真理子先生の女性のミカタ
更年期(5)
更年期になると女性ホルモンの分泌が減り、膣からの分泌物「おりもの」も減少します。
膣内の清潔さが失われ
おりものが減ると、膣内の潤いは失われ、カサカサしたりヒリヒリしたりする場合もあります。
実はおりものには膣をきれいにする働きもあり、おりものが減れば膣の自浄作用も期待できなくなってしまいます。膣粘膜も硬くなり、雑菌などが繁殖しやすくなります。さらには萎縮(いしゅく)性膣炎や細菌性膣炎などの炎症を引き起こすこともあります。
洗いすぎは逆効果
かと言って膣内の清潔さを心がけるあまり、便座の水勢を強くするのは逆効果。入浴時に刺激の強い石鹸を直接膣外陰につけて洗いすぎたり、シャワーを強くして直接洗い流そうとするのも良くありません。

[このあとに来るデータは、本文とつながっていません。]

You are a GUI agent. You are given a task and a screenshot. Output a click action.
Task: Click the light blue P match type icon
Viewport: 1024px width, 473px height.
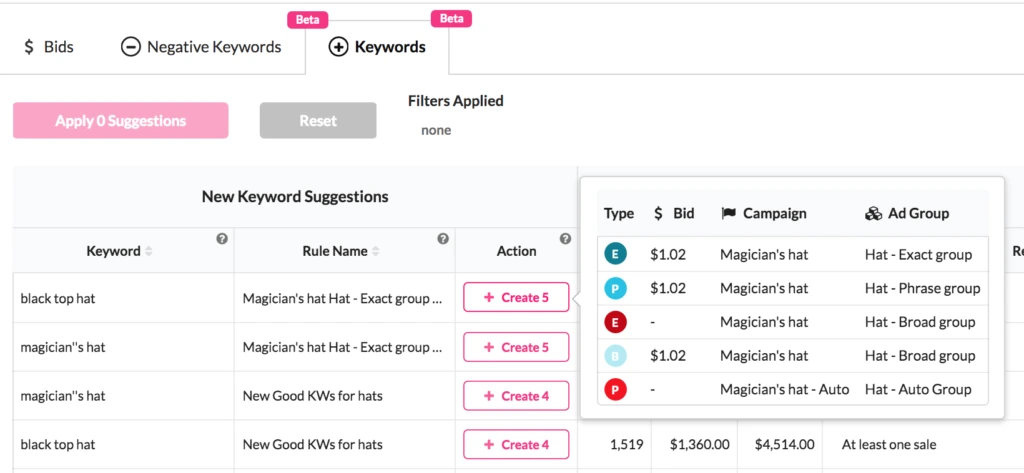coord(615,288)
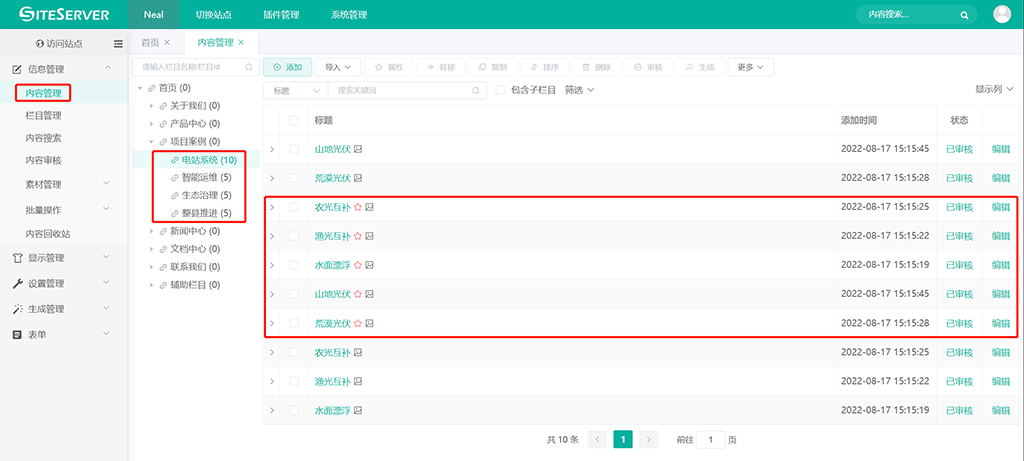The height and width of the screenshot is (461, 1024).
Task: Switch to the 首页 tab
Action: click(x=149, y=42)
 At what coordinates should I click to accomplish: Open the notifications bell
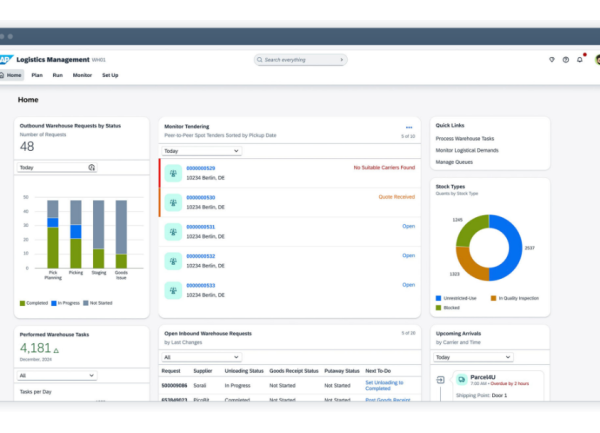coord(579,59)
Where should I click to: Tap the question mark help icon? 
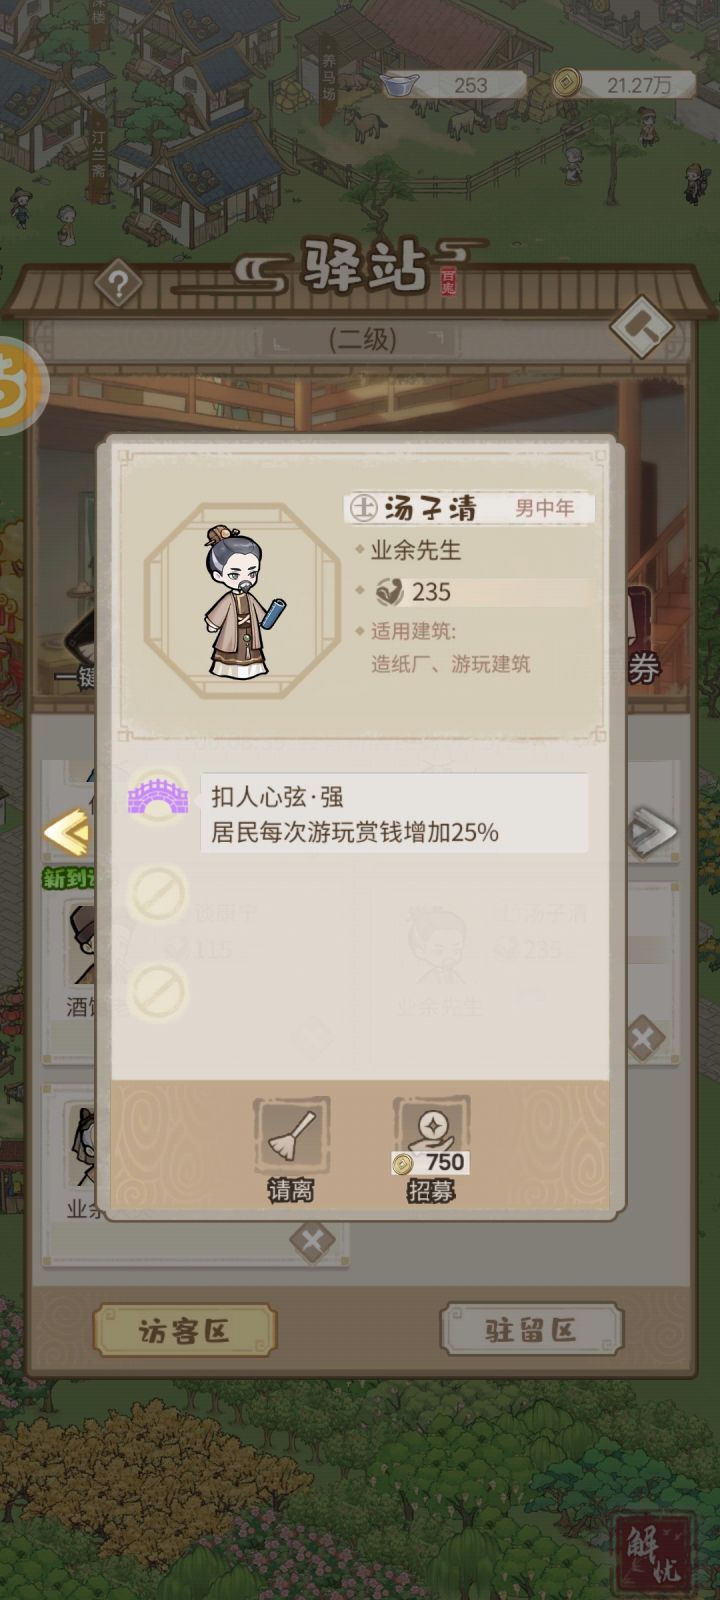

おりものが減ってデリケートになっている膣の皮膚や粘膜には刺激が強すぎ、かえって悪くなってしまうことも。

性交時の痛みも
また「性交時に痛みを感じる」「痛いけど我慢して性交している」という悩みもうかがいます。
女性ホルモンの減少で膣の粘膜が薄くなり、弾力も少なくなっているところに、おりものが減って膣がカサカサ、ヒリヒリした状態での性交渉はおツラいでしょう。
パートナーも理解を
そんな時は、パートナーにありのままを伝えて理解を求めることも大切です。男性もパートナーへの思いやりの気持ちをお忘れなく。無理強いは実はDVなのです。
ただお互いが性交に前向きであれば、潤滑ゼリーなどを使うのも一つの方法です。また日ごろからのフェムケア(膣のケア)も考えてみましょう。不足がちな女性ホルモンを補うことも効果的です。

真理子レディースクリニック 院長
伊藤 真理子(いとう まりこ)
1986年山形大学医学部卒業。山大病院、篠田病院を経て2005年6月に真理子レディースクリニックを開業。日本産婦人科学会認定産婦人科専門医。